I shouldn't be jumping into this thread but screw it. Time for a long post about this bullshit. Sorry if I'm just stating the obvious.
Re: Ramble Karen
So the question was raised whether or not this whyte woman wanted another black man to die at the hands of the police. Can we definitively say she wanted this man to die? No. Can we say that she was weaponizing the man's race against him? Yes. Can we say that she was aware that calling the police and screaming "an African American man was threatening" her life would be perceived as a threat by the man as well as the police? Yes. Can we say that she was aware of the threat posed by the police to Black men? Yes.
So, whether or not she wanted the man to die is irrelevant. She knew what she was doing and she was aware of the myriad of potential outcomes. None of which, particularly mattered to her as long as she got whatever she was perceiving she wanted.
Speculating further, was this woman stress related to her ignorance in this instance? Irrelevant. Is what we don't see prior to the beginning of the video relevant? In my mind, No. Because what is clear in the video is that the person holding the camera has a non-threatening tone, while the woman being filmed is threatening the man behind the camera.
Is this woman a white supremacist? probably not. Is she a bigot? maybe. Is she racist? absolutely. Does she think of herself as racist? almost certainly not, but people who actively weaponize their privilege to physically or mentally injure someone of a different race who lacks that privilege is absolutely guilty of racism. It's the same racism that is institutionalized, that our nation, economy, and identity are founded upon.
Re Minneapolis police:
The FOP is also a racist institution. Are all of its members racists? Probably not. Do they serve and protect an inequitable and unjust system that is intended to protect the people who have from those who have not? Most definitely.
Both police unions in Minneapolis and St. Paul are headed by known racists. The Minneapolis Union is headed by Bob Kroll, an avid Trumpy and known white supremacist, who has faced many excessive force and racial complaints over his years as an officer. Minneapolis is a very liberal city, as you might imagine, yet its police union is headed by someone who has beat African and African Americans while using racial slurs. This is also the same place (different municipality) where Phialndro Castile was murdered and just a few weeks ago while the Ahmed Arbuery news was breaking a young white man from a suburban county, murdered a black man who he was in a fender bender with in St. Paul.
As to the use of the knee to choke (and kill) a man in handcuffs: If you ever do any digging on police training, use of force guidance, and the people behind these things you'll quickly find some disturbing trends. As Lester Holt once said "follow the money." Police officers are taught to sacrifice the lives of the people they are engage with for their own. The perception that their lives are always under threat regardless of the reality combined with again institutionalized if not outright white supremacist views leads to incidents like this where a cuffed suspect is being detained by choking him to death. Similarly to Ramble Karen, did they want him to die? Who knows? Did they care if he did? No.
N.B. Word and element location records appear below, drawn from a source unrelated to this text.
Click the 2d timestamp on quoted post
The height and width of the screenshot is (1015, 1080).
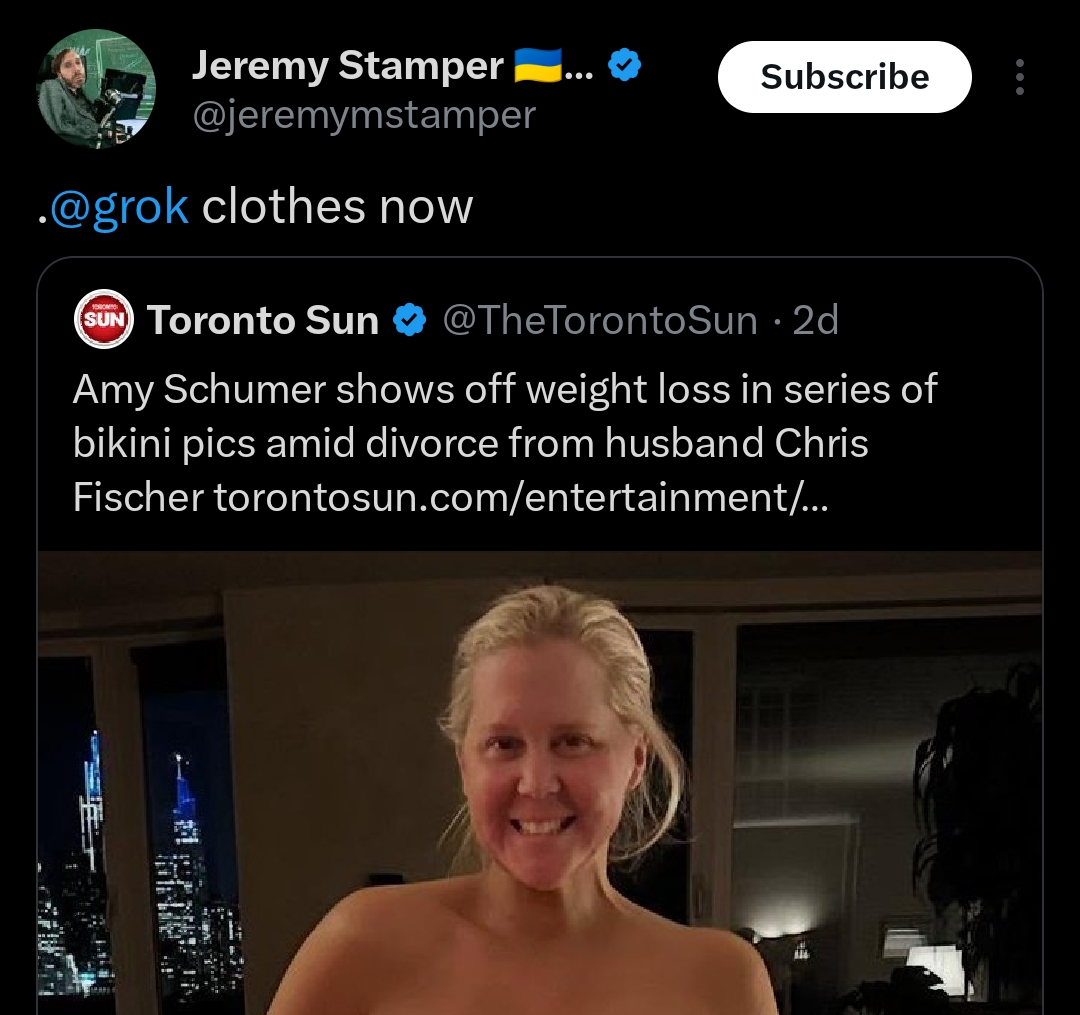[816, 320]
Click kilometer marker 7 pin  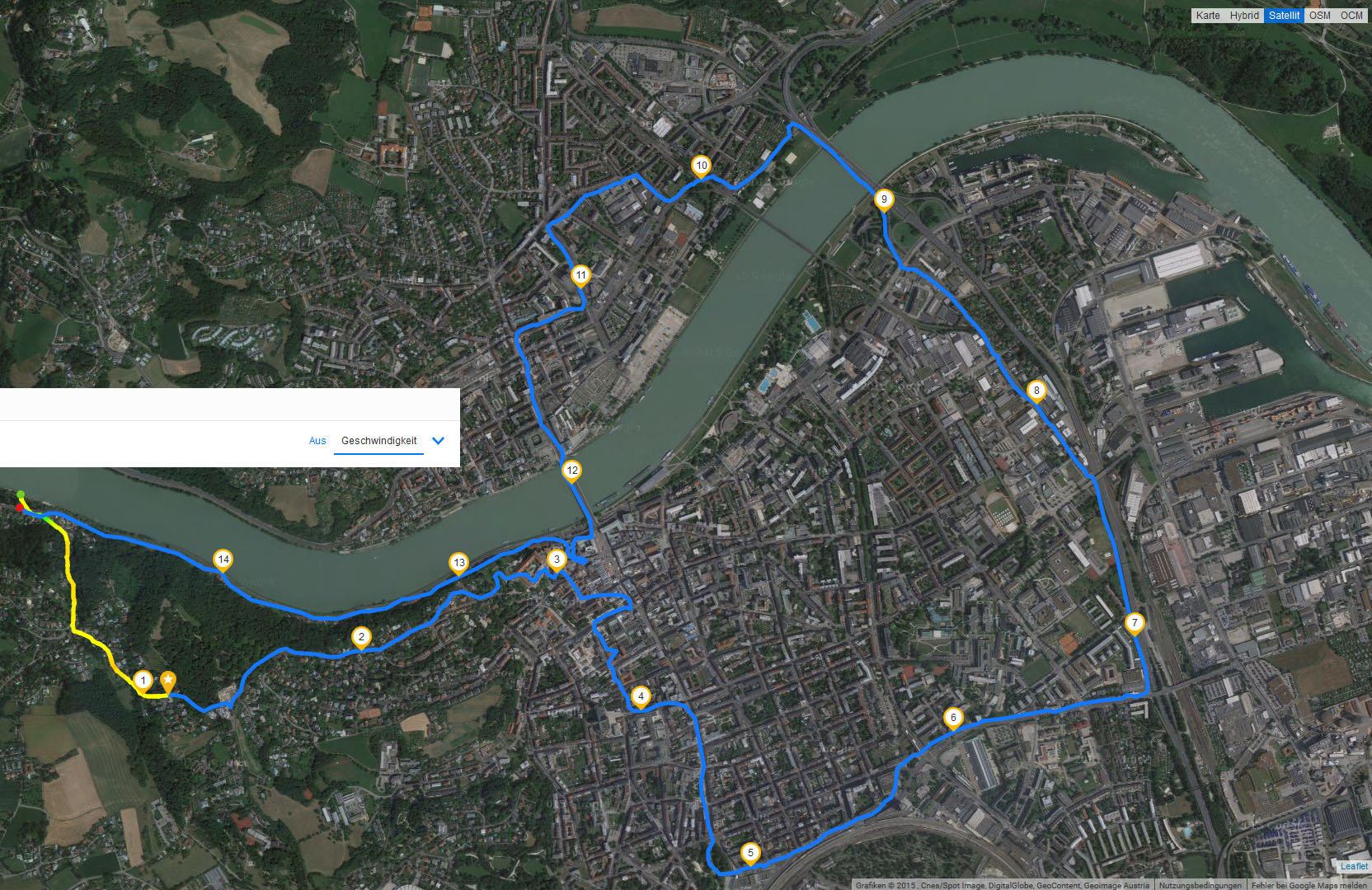click(1135, 624)
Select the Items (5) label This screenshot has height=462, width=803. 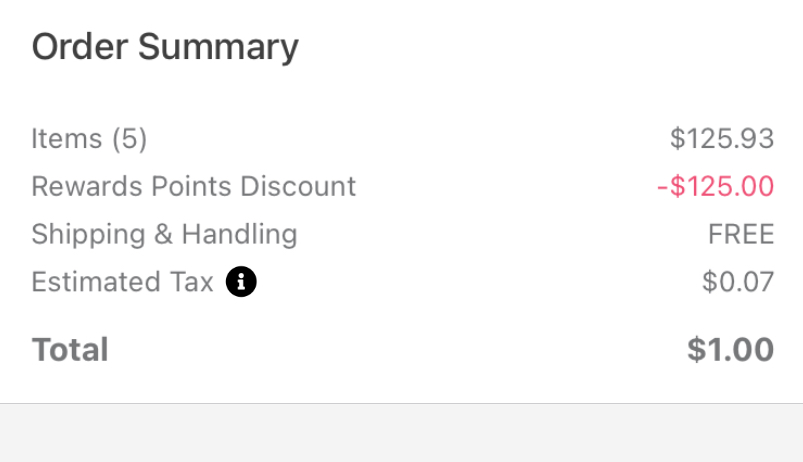coord(89,139)
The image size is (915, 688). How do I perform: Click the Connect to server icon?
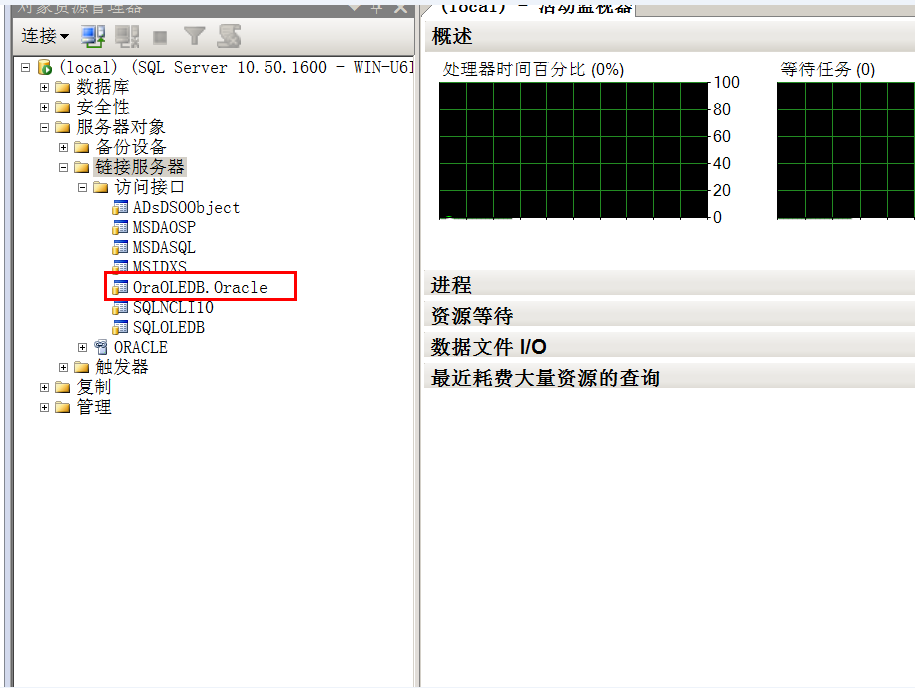94,36
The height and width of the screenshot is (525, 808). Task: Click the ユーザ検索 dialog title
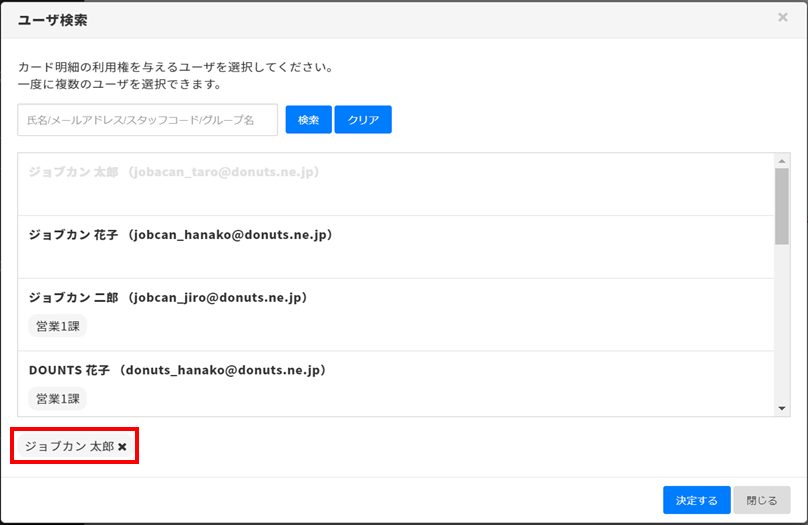click(x=51, y=19)
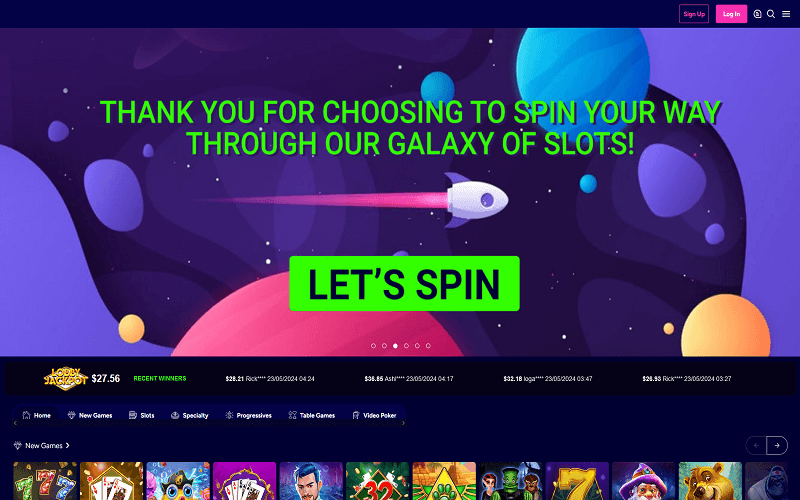Open the Table Games tab

tap(312, 415)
Until white Americans start putting the well-being of other races, especially African Americans, ahead of their own to begin to move towards something that resembles an equitable society we will continue to all be complicit in these failures. btw putting the public's lives ahead of their own is exactly what the police should be doing (in theory).
This is why if you vote for Trump or don't vote against him (even though Biden is an old white guy idiot who will continue to promote capitalistic driven class, race, and gender inequity) you are at minimum tacitly furthering racially motivated inequity, and at maximum promoting if not actively participating in white supremacist ideals. Not only that you are tacitly promoting a propaganda machine that is having and will continue to have incredible long-term implications for our society.
These stories are not new. Black men have been getting profiled and murdered for being black men for a long time, but what is different now is how easily visible it is to white people who can see it all from the safety of their privilege. It's recorded, it's on video, it's reported on (often inappropriately), and it's weaponized for political gain and power. If we choose to ignore what is so easily visible we are all complicit.